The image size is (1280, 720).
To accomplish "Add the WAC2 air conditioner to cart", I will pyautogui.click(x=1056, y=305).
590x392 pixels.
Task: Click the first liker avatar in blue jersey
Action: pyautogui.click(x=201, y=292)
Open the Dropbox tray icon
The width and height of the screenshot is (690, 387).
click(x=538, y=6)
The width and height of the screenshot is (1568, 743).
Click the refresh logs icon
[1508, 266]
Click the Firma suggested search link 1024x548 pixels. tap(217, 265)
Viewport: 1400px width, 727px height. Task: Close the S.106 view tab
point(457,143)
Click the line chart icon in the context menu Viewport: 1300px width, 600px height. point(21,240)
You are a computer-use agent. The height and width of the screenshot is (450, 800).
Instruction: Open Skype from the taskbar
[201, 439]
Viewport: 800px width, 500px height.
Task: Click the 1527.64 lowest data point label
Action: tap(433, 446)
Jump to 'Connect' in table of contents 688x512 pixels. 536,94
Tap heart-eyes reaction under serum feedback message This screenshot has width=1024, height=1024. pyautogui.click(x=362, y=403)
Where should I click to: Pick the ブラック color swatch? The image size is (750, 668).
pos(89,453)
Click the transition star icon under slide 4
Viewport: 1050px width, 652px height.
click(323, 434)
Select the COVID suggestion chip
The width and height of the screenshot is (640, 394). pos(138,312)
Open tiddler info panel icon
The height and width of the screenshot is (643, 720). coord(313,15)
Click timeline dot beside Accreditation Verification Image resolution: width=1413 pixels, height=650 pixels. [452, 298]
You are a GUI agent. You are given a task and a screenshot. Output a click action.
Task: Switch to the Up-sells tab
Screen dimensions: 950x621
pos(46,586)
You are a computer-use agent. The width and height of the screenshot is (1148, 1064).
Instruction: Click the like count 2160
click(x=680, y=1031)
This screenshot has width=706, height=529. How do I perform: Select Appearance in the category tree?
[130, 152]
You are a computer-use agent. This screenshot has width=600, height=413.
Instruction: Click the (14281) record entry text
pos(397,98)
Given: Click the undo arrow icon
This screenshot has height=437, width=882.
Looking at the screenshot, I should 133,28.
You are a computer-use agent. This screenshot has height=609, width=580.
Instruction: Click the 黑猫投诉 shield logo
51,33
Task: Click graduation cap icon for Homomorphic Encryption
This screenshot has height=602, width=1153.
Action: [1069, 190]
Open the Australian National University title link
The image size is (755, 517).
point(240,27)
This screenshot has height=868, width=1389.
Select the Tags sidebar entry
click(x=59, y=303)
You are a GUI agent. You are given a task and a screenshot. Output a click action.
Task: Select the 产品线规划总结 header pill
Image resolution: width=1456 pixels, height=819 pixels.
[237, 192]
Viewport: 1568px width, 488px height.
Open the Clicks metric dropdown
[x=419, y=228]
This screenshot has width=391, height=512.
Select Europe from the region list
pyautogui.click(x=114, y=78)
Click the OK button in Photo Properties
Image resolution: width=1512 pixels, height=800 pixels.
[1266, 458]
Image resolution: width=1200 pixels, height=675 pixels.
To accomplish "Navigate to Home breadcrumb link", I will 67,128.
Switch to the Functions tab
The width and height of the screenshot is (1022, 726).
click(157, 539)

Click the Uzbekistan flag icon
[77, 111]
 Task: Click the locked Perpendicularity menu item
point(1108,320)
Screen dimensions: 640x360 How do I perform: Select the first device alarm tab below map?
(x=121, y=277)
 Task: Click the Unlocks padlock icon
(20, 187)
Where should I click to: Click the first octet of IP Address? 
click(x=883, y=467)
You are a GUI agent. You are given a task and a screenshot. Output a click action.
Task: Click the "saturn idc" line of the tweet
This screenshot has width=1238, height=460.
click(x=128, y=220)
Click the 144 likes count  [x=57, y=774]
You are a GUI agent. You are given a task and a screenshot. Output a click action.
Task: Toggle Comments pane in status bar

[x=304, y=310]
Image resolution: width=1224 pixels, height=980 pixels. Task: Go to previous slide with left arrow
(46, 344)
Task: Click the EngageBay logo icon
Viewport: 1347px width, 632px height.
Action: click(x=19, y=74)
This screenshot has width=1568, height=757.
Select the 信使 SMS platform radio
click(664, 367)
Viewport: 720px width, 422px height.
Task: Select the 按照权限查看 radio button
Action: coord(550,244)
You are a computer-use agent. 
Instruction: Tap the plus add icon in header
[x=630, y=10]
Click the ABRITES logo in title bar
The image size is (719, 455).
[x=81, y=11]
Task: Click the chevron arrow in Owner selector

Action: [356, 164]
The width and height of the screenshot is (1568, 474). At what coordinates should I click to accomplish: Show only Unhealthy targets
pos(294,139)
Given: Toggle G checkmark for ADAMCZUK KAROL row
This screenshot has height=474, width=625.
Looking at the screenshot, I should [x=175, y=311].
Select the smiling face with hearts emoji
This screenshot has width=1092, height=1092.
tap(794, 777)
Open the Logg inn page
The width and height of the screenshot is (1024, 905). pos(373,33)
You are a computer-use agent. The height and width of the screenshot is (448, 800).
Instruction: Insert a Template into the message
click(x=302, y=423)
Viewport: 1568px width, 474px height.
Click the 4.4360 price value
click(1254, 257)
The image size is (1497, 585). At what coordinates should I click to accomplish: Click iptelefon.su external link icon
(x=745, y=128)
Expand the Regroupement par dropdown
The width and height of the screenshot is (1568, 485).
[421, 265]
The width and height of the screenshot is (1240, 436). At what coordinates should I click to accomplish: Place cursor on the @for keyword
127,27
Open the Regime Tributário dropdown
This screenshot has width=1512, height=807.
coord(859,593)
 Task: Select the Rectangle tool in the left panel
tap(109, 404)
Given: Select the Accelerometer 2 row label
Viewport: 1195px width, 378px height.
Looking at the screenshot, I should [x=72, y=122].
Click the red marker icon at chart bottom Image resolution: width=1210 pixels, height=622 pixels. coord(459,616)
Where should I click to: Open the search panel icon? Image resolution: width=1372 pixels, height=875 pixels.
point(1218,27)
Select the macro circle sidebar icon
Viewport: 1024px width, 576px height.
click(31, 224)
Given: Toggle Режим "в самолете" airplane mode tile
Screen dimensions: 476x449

====

Considering only the material above, set down every line from the one with "Instruction: Click the 黑猫投诉 shield logo" to the one with "Image resolution: width=1200", inclusive, exactly as written.

| Solution for this exercise |
Instruction: Click the 黑猫投诉 shield logo
51,33
Task: Click graduation cap icon for Homomorphic Encryption
This screenshot has height=602, width=1153.
Action: [1069, 190]
Open the Australian National University title link
The image size is (755, 517).
point(240,27)
This screenshot has height=868, width=1389.
Select the Tags sidebar entry
click(x=59, y=303)
You are a GUI agent. You are given a task and a screenshot. Output a click action.
Task: Select the 产品线规划总结 header pill
Image resolution: width=1456 pixels, height=819 pixels.
[237, 192]
Viewport: 1568px width, 488px height.
Open the Clicks metric dropdown
[x=419, y=228]
This screenshot has width=391, height=512.
Select Europe from the region list
pyautogui.click(x=114, y=78)
Click the OK button in Photo Properties
Image resolution: width=1512 pixels, height=800 pixels.
[1266, 458]
Image resolution: width=1200 pixels, height=675 pixels.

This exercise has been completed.